■ What you need to do ■
Turn the stretch of material that opens with the line containing "Task: Drag the timeline frame slider" and closes with the line containing "Action: (x=27, y=518)", both lines included, into a numbered list with blank lines omitted. Leave the pictures out of your answer.

■ Supplied data ■
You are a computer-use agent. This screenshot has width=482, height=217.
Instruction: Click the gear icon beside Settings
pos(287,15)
---
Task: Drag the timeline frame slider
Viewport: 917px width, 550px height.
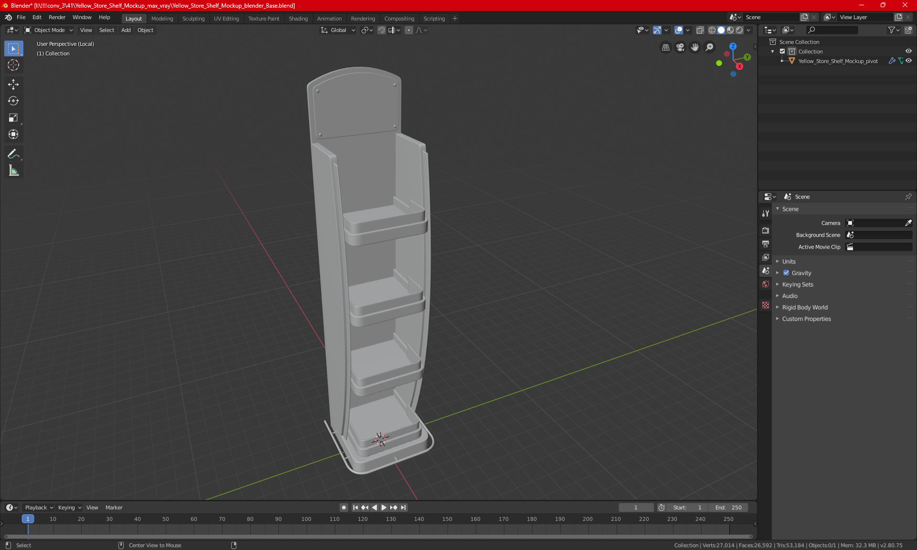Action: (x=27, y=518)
* * *
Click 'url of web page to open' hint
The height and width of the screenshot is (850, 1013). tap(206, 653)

■ Output of the task ■
1. Task: Drag the timeline frame slider
2. Viewport: 917px width, 550px height.
3. Action: (x=27, y=518)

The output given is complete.